TuringLang / Bijectors.jl

Implementation of normalising flows and constrained random variable transformations
https://turinglang.org/Bijectors.jl/
MIT License
200 stars 33 forks source link

Update to ChainRules 1 #198

Closed devmotion closed 3 years ago

devmotion commented 3 years ago

This PR updates Bijectors to ChainRules 1. Currently Bijector holds back CR in DynamicPPL (and hence also in Turing).

devmotion commented 3 years ago

The failing tests are caused by NNlib (same issue as described in https://github.com/TuringLang/DistributionsAD.jl/pull/198#issuecomment-905032503): The CR1 compatible versions of NNlib require Julia 1.6. However, in contrast to DistributionsAD Bijectors actually depends on NNlib and it's not just a test dependency. It seems we use NNlib.softmax and NNlib.softplus.

yebai commented 3 years ago

It’s probably ok to ignore test failures for Julia 1.3 here, I think. We can drop support for Julia 1.3 slightly later to avoid the maintenance burden since many users would be using more recent Julia releases anyway.

devmotion commented 3 years ago

It’s probably ok to ignore test failures for Julia 1.3 here, I think. We can drop support for Julia 1.3 slightly later to avoid the maintenance burden since many users would be using more recent Julia releases anyway.

If we update ChainRulesCore, the package will only be installable on Julia 1.6 due to NNlib. I reintroduced compatibility with ChainRulesCore 0.10 in which the changes in CR 1 were introduced but unfortunately it does not help since NNlib with Julia 1.3 is only compatible with CRC 0.9 (https://github.com/FluxML/NNlib.jl/blob/v0.7.18/Project.toml). So even if we do not drop support for Julia < 1.6 officially and ignore the tests, users with older Julia versions won't be able to use future Bijectors versions anymore (and hence they won't be able to use Turing with CRC 1).

So, I think we can either remove the NNlib dependency and implement softmax and softplus ourselves (in principle, we could/should use the versions in LogExpFunctions but we will have to implement AD support for them; which is either type piracy or would have to go into LogExpFunctions (for CR) and Tracker etc., so it takes time; related: https://github.com/FluxML/NNlib.jl/issues/252) or we drop support for Julia < 1.6 officially.

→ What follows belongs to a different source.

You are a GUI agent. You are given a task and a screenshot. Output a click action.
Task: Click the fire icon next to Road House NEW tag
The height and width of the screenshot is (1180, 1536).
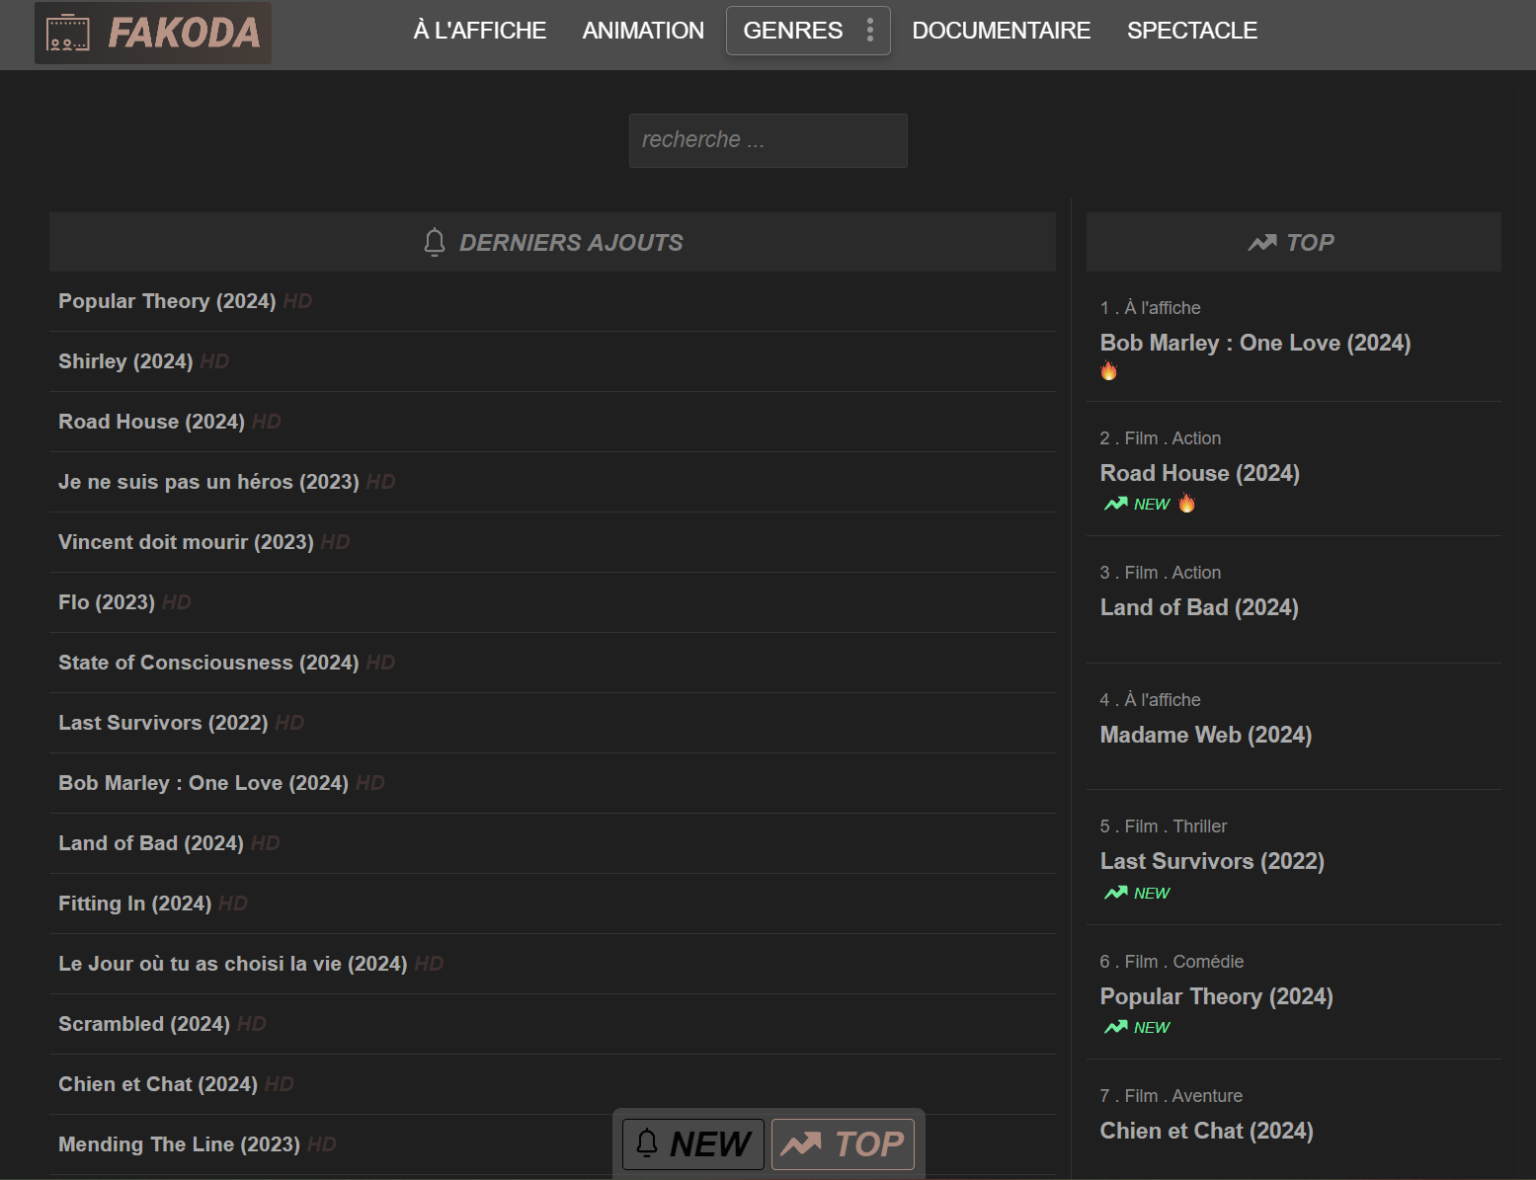(x=1186, y=504)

torfjelde commented 3 years ago

Should we run a poll on Slack to check how many people are actually using <1.6?

devmotion commented 3 years ago

Maybe we just drop support for it? There's already beta testing for 1.7 and hence soon it will become the LTS version. And it won't break anything for people on older versions, they just won't get any new features and updates of Bijectors.

torfjelde commented 3 years ago

Tbh I'm fine with it :shrug:

devmotion commented 3 years ago

This PR is not ready. If we decide to drop Julia < 1.6 we have to change the compat bounds and the tests.

However, I tend more and more to think that it's not a good idea to raise the bound and instead we should remove the NNlib dependency. LogExpFunctions supports CRC 1 and both softplus/log1pexp and softmax are defined in LogExpFunctions as well (hopefully at some point they will be the same, I don't think there's a good reason to have two implementations). More importantly though, dropping support for Julia < 1.6 affects more packages than just Turing and DynamicPPL. E.g., if we only allow Julia >= 1.6, then nobody will be able to use ParameterHandling + CRC1 on Julia < 1.6, even though CRC 1 supports Julia 1.0 and ParameterHandling Julia 1.3 (even though I wonder why ParameterHandling wants/has to depend on a heavy package such as Bijectors in the first place: https://github.com/invenia/ParameterHandling.jl/issues/24). So I think it's nice for the package ecosystem if we don't drop it (yet).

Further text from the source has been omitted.